Beginning at the top of the data below, write out every line exactly until you reach the line with "Viewport: 1200px width, 653px height.", and include that line.

Records from a collection
_____

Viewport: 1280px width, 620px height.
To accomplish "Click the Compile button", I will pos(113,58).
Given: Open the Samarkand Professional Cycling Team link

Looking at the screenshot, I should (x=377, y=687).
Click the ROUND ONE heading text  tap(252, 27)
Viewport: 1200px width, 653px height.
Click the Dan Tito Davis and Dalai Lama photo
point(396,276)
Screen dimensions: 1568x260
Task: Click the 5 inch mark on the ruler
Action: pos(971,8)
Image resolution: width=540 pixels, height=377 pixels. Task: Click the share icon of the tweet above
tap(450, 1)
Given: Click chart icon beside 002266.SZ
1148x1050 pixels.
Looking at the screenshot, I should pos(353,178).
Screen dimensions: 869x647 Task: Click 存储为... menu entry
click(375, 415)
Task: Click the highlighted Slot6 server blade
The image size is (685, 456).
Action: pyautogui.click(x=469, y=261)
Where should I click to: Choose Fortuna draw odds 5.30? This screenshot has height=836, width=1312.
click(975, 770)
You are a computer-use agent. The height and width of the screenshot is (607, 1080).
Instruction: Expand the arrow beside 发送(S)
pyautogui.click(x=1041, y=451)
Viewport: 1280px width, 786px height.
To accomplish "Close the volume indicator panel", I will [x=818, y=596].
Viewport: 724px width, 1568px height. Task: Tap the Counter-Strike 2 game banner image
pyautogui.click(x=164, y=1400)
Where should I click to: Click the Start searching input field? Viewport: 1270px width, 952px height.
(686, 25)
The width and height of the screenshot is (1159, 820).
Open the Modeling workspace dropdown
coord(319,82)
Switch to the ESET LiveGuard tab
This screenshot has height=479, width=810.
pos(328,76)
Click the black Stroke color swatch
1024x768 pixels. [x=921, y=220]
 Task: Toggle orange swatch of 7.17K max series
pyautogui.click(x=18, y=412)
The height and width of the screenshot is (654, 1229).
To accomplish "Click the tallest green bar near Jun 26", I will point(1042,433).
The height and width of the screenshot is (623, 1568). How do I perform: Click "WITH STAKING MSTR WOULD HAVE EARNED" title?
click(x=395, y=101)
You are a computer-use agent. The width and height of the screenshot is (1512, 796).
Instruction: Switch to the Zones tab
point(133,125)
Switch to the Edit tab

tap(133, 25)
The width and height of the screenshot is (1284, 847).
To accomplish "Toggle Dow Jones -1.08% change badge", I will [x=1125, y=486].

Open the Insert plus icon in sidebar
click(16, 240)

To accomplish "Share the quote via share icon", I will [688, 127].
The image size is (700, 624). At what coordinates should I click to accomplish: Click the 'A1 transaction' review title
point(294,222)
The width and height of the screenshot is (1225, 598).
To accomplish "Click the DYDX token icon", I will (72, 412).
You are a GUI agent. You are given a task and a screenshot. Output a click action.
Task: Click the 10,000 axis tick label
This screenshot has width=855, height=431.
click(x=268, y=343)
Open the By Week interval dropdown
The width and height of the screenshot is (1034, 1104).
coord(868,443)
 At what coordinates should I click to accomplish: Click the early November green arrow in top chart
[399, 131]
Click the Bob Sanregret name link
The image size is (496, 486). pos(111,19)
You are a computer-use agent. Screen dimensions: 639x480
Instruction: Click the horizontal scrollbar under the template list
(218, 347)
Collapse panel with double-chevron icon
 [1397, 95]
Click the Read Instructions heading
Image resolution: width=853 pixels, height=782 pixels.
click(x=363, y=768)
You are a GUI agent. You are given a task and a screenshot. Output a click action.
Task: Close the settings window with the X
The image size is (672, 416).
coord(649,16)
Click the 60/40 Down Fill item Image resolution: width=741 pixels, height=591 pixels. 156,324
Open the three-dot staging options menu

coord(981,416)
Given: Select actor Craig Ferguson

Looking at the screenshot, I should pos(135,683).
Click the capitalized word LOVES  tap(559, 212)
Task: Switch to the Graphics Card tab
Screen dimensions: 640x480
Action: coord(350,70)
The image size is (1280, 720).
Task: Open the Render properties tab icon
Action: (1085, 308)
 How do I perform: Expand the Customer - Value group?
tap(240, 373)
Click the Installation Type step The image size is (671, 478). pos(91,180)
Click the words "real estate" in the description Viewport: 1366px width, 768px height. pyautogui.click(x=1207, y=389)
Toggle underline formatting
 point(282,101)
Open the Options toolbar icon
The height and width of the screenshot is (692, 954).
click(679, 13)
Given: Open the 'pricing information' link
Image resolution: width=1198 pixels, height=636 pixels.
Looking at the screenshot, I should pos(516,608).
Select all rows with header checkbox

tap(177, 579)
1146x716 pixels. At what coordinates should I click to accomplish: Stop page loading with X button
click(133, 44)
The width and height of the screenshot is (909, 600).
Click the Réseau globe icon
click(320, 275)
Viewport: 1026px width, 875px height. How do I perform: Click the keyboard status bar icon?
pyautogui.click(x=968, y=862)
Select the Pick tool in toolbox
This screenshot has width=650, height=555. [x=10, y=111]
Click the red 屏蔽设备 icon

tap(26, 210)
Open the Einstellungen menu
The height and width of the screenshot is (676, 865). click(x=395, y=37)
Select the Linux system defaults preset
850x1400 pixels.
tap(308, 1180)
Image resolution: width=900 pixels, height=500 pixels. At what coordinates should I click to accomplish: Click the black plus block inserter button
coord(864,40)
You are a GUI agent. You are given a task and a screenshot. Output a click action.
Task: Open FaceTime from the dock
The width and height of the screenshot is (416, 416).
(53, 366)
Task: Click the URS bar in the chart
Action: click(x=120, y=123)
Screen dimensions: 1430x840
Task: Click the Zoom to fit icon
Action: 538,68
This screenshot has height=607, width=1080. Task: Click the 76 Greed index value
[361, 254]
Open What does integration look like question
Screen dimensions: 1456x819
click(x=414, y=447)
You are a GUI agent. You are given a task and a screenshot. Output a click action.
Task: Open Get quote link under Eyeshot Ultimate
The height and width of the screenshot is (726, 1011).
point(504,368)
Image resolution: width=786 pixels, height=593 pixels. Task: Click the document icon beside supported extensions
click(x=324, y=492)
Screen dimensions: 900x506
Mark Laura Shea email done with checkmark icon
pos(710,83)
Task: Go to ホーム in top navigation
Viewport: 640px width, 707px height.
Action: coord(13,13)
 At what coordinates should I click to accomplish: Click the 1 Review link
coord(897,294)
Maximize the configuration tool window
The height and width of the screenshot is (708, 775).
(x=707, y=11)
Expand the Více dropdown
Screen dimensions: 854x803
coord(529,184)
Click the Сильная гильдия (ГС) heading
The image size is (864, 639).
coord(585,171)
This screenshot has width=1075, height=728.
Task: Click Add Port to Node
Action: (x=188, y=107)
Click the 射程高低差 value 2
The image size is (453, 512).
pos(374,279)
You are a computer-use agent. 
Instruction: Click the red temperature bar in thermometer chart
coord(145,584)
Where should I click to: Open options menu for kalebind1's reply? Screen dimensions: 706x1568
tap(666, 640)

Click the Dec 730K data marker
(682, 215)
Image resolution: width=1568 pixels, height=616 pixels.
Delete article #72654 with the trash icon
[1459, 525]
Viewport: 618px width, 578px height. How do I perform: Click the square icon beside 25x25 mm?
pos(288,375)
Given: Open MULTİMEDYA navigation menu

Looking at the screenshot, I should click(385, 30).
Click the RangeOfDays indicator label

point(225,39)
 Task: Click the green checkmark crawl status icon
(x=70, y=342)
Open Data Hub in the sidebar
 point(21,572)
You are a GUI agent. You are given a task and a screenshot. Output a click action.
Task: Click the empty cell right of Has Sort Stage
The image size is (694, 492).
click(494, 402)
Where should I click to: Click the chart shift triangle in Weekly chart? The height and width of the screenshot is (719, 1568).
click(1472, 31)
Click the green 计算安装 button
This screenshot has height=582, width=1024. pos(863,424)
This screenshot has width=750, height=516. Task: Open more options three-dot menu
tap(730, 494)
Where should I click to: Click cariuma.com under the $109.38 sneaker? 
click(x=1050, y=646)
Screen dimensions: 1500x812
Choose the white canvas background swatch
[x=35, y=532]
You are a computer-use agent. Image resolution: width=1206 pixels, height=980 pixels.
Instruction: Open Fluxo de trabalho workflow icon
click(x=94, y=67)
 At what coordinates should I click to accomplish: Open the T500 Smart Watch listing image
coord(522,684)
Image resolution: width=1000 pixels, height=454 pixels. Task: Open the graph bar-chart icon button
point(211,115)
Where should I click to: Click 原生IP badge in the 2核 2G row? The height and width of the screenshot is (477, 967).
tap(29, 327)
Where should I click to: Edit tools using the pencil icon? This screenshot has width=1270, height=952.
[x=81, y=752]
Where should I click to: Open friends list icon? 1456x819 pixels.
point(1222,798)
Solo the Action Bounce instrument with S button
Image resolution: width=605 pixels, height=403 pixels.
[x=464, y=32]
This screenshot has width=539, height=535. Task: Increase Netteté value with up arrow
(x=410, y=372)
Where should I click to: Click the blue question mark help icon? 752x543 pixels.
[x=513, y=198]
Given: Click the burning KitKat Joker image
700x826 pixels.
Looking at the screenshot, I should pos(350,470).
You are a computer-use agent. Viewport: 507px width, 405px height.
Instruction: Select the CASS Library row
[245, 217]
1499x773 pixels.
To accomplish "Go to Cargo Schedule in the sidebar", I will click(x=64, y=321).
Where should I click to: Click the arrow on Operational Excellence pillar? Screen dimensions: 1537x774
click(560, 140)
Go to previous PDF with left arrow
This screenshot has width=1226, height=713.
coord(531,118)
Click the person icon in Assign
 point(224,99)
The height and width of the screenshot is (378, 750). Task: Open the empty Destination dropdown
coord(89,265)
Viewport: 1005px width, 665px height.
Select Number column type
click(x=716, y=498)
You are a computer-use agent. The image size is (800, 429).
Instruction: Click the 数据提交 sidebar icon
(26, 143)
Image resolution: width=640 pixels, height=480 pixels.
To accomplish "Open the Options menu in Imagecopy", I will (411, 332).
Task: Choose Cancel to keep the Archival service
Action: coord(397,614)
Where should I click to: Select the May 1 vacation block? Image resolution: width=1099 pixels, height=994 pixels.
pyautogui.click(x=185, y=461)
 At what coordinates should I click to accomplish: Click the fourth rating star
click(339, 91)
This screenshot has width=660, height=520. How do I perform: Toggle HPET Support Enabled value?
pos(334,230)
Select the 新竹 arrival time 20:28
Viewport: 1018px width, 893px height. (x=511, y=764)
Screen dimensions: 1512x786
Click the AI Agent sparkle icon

_____

■ **Result for this task**
Viewport: 1280px width, 620px height.
To accomplish "Click the Compile button", I will pos(113,58).
Given: Open the Samarkand Professional Cycling Team link

Looking at the screenshot, I should (x=377, y=687).
Click the ROUND ONE heading text  tap(252, 27)
Viewport: 1200px width, 653px height.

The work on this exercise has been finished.